━━━ RECORDS SUPPLIED ━━━

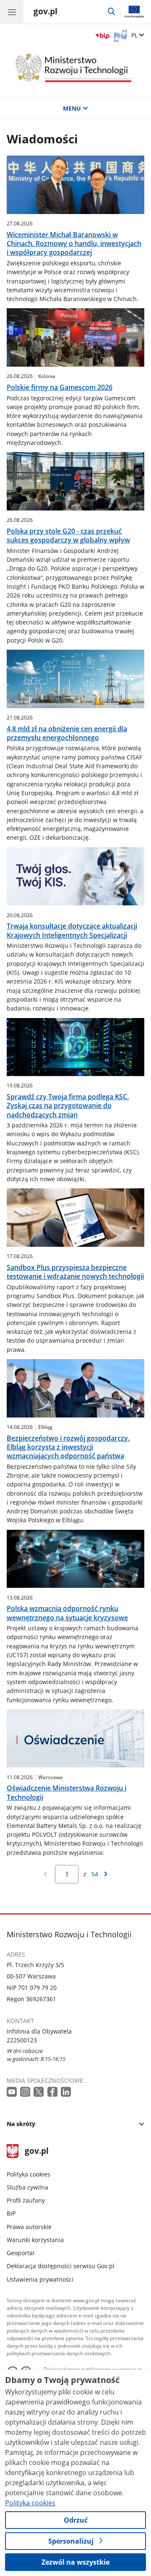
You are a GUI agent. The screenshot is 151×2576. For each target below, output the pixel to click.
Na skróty (21, 2124)
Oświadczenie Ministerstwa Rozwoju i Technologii (66, 1792)
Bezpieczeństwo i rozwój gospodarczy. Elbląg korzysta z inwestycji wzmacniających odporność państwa (68, 1447)
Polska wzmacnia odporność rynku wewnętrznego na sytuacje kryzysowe (67, 1613)
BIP (11, 2213)
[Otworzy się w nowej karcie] (12, 2092)
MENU (72, 108)
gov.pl (36, 2151)
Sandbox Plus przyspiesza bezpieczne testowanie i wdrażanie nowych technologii (75, 1272)
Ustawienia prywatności (40, 2279)
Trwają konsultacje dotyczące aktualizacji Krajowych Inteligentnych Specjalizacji (72, 930)
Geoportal (20, 2253)
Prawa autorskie (29, 2227)
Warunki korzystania (35, 2240)
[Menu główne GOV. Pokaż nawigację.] (11, 12)
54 (94, 1874)
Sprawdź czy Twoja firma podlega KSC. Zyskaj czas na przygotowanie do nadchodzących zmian (68, 1105)
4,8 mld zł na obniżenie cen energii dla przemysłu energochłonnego (67, 733)
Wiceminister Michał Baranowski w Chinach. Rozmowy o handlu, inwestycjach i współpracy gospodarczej (74, 243)
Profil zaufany (26, 2200)
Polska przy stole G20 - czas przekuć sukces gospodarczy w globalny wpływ (68, 536)
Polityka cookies (28, 2174)
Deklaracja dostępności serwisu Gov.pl (61, 2266)
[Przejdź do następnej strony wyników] (106, 1874)
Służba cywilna (27, 2187)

━━━

WHAT IS NEEDED: Lines holding the string "Polska" must be copied out of the entries above.

OUTPUT:
Polska wzmacnia odporność rynku wewnętrznego na sytuacje kryzysowe (67, 1613)
Polska przy stole G20 - czas przekuć sukces gospodarczy w globalny wpływ (68, 536)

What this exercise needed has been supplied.